Thomas Stevens

Some Old Dead Guys' Ideas About Mouthpieces

  • For Trumpeters Only

A few comments concerning trumpet mouthpieces from the past.

The influential mouthpiece designer, Vincent Bach, the person generally credited with the standardization of twentieth century mouthpiece terminology, posited that brass players with thick fleshy lips should use mouthpieces with wide rounded rims (sometimes called "cushion" rims). According to Mr. Bach, such mouthpieces would feel comfortable to the player and aid in the prevention of lip injuries.

The equally prominent Russian-American trumpet professor and contemporary of Mr. Bach, Max Schlossberg, teacher of many players/teachers, including Stamp and Vacchiano, espoused the exact opposite: players with thick fleshy lips should use mouthpieces
with narrow flat rims since such mouthpieces would feel comfortable to the
player and would also aid in the prevention of lip injuries.

Renold Schilke, in Montreux, Switzerland, 1976, stated his belief that brass players should use mouthpieces with very wide cup diameters to maximize how much of the lip's surface would be "working" in the production
of the sound. He further believed that if the crowns (high points) of the mouthpiece rims were close to the mouthpiece cups, the mouthpieces would not feel so large as they actually were.

Some of Schilke's esteemed contemporaries disagreed, arguing that average sized mouthpieces with the rim crowns placed towards the outsides of the rims would provide the "feel" and freedom of movement associated with large mouthpieces while retaining the flexibility and responsiveness of mouthpieces with average cup diameters.

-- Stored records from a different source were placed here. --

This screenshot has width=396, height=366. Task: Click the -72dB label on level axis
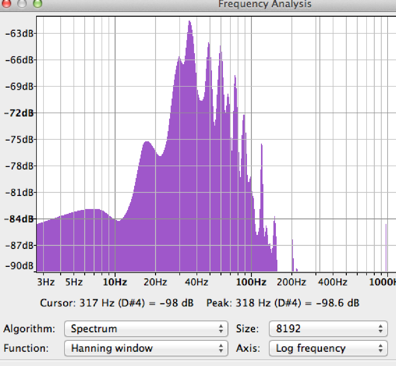(x=20, y=113)
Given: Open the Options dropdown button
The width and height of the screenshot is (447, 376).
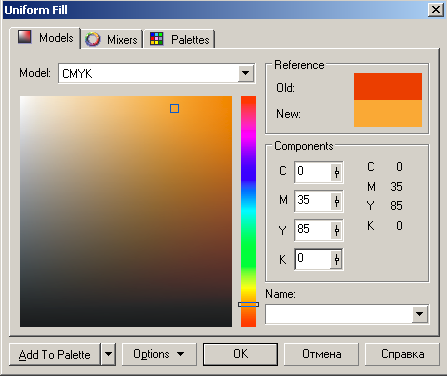Looking at the screenshot, I should (159, 354).
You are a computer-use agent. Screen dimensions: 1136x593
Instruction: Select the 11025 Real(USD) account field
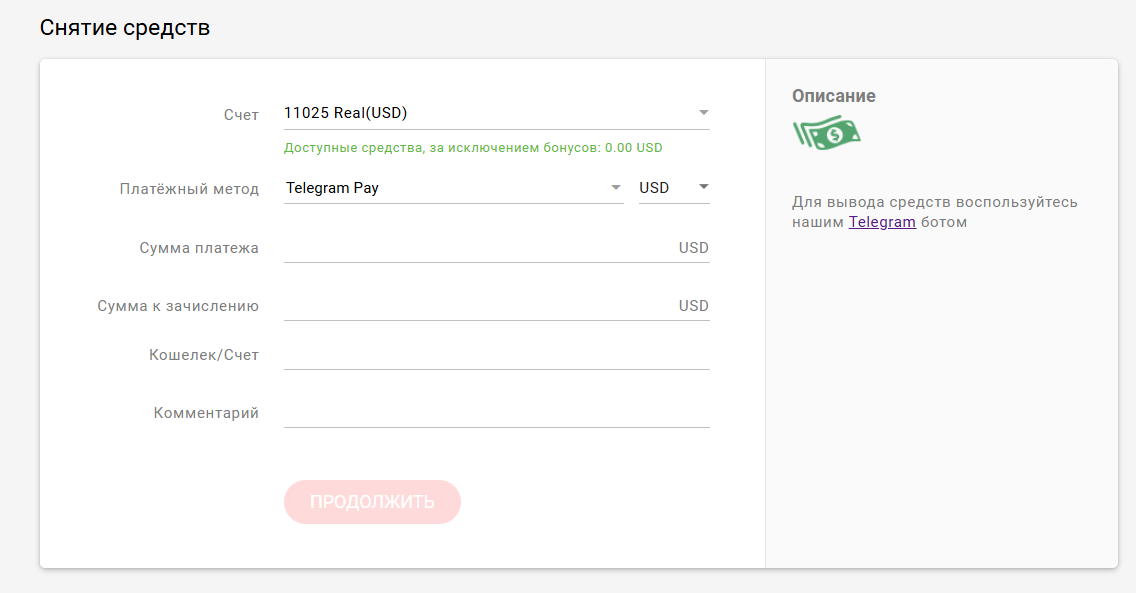[x=480, y=113]
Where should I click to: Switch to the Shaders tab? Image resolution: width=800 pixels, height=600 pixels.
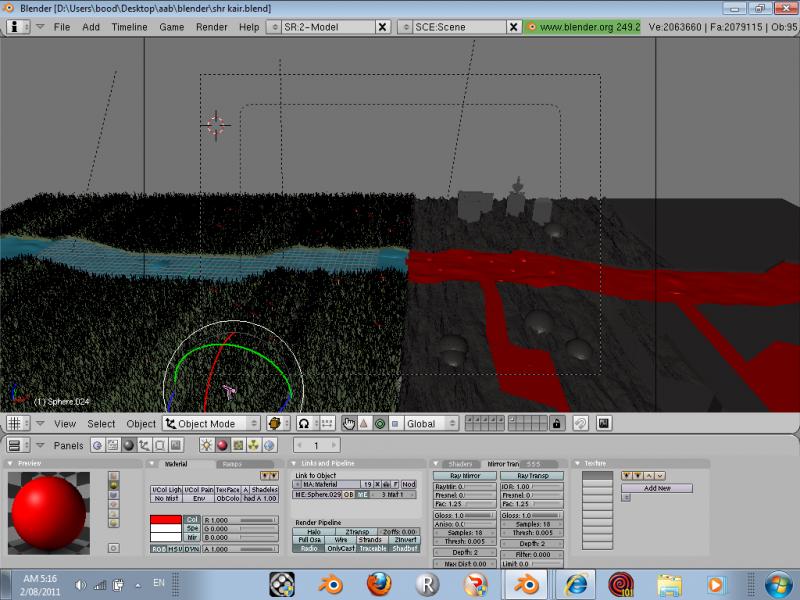[x=460, y=464]
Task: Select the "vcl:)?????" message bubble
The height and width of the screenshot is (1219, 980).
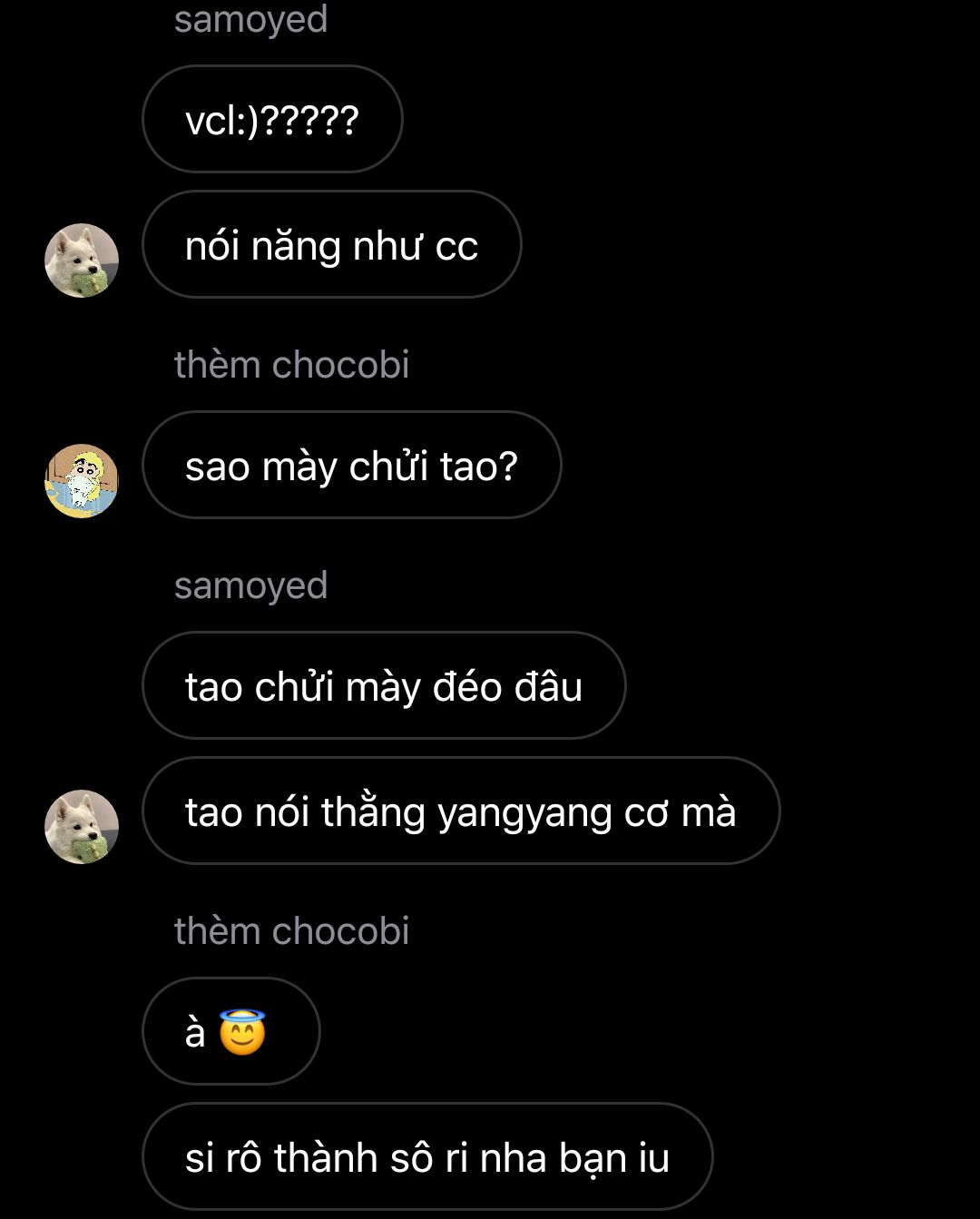Action: point(272,119)
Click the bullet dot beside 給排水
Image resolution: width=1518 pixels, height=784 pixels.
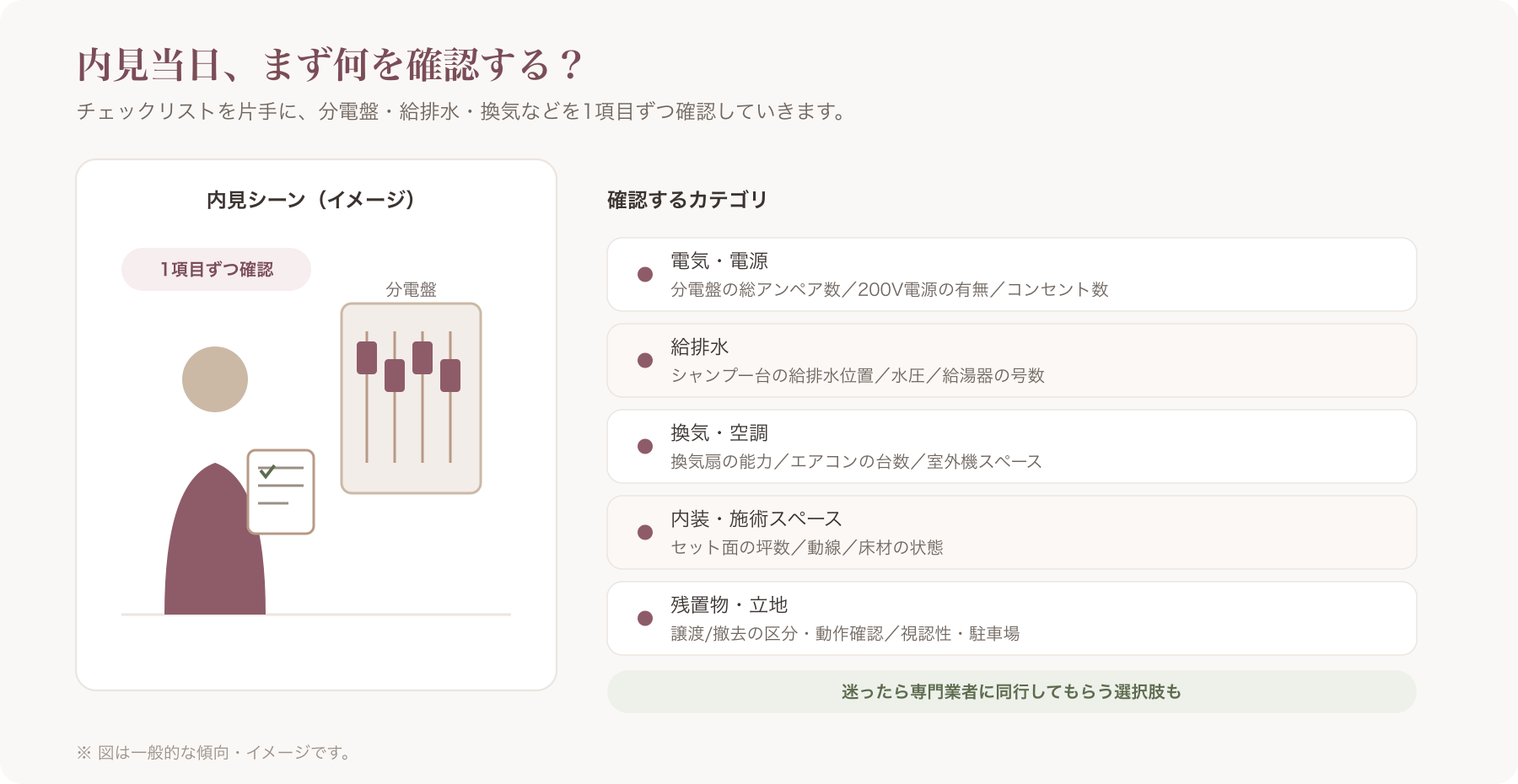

These disparate mouthpiece theories seem like dated (very-middle-of-the-last-century) remnants from the past when compared to the knowledge and technical skills of today's top mouthpiece makers. There
is, however, one thing about mouthpieces that has remained the same for countless generations of brass players: the prevailing reason for their choices of mouthpieces is how the mouthpieces feel on their lips. This leads one to recall a comment concerning mouthpieces that was offered decades
ago in a radio interview (later in print) by the legendary jazz tenor saxophonist, Lester Young*. In the opinion of this writer, it remains
one of the most insightful and relevant musings ever offered on the subject.

Mr. Young, who was also known by the nickname, "Pres," or "Prez," [for president] which was given to him by the great jazz singer, Billie Holiday, was quoted, in 1947, as saying, "I know how a mouthpiece feels in [on] my mouth - I don't know how a mouthpiece feels in [on] somebody else's mouth.*

So, the next time some "expert" tells you what mouthpiece you should be using.............

*This was originally published as a Backstage article in the Brass Bulletin. The source (a book about jazz) for the Lester Young quote is currently located in a storage facility that houses most of this writer’s library of books about music. When those materials are eventually retrieved, the source will be posted here.